Spritpreise steigen vor Ferienende noch einmal an

Wirtschaft
10.09.2026 11:35
Porträt von krone.at
Von krone.at

Am kommenden Montag beginnt auch im Süden und Westen Österreichs das Schuljahr 2026/27. Vor dem Urlauber-Rückreiseverkehr haben die Spritpreise noch einmal angezogen, besonders bei Diesel kletterten die Preise nach oben.

Ein Liter Diesel kostete am Mittwoch im bundesweiten Durchschnitt laut aktuellen Zahlen der E-Control 2,168 Euro, Superbenzin schlug sich mit 1,934 Euro/Liter zu Buche. 

Am meisten zahlt man in Tirol
In Tirol kostete der Liter Diesel am Mittwoch bereits 2,205 Euro, das war im Ländervergleich der Spitzenwert. Mit 1,989 Euro für Superbenzin belegte Tirol auch hier den ersten Platz. Das Bundesland ist bereits seit Mitte August das teuerste bei Sprit, so eine Analyse der Arbeiterkammer.

Ein Blick zurück auf die vergangenen sechs Monate zeigt: Beim Diesel wurde Ende Juni ein Tiefststand verzeichnet, damals lag der Preis bei 1,65 Euro/Liter. Benzin wurde mit 1,60 Euro ausgewiesen, mit einer weiteren Talsohle Mitte August.

Ölpreise bleiben hoch
Grund für die hohen Preise sind die anhaltenden militärischen Konflikte im Nahen Osten. Auch die Ölpreise bleiben deswegen stabil auf hohem Niveau. Ein Barrel (159 Liter) Rohöl der Referenzsorte Brent aus der Nordsee mit Lieferung im November kostete zuletzt rund 101 US-Dollar (86,68 Euro).

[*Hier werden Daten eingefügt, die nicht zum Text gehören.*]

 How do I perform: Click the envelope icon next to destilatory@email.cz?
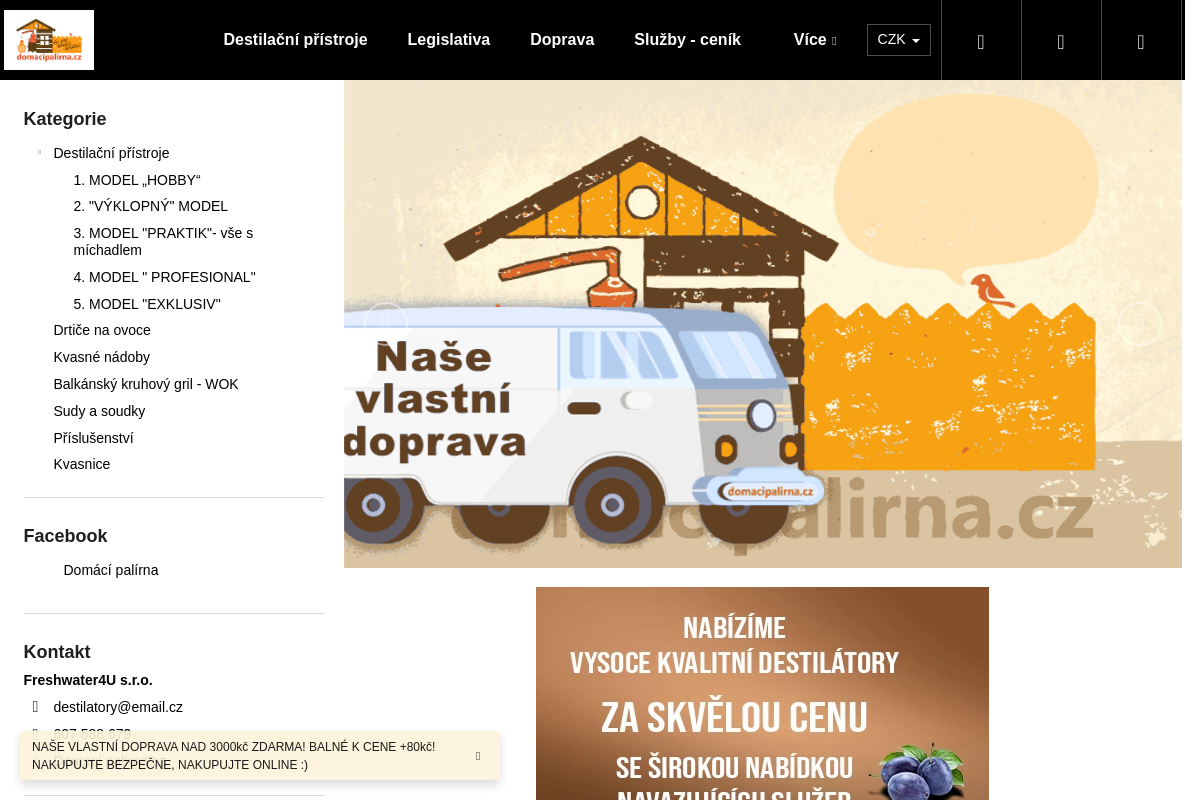click(38, 707)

Vergangene Woche waren die Kämpfe zwischen den Vereinigten Staaten und dem Iran wieder aufgeflammt. Das trieb die Preise für Öl und Erdgas nach oben. Brent hat sich in diesem Jahr bislang um fast 70 Prozent verteuert, liegt aber noch deutlich unter dem Kriegshoch von 126 US-Dollar je Barrel aus dem April.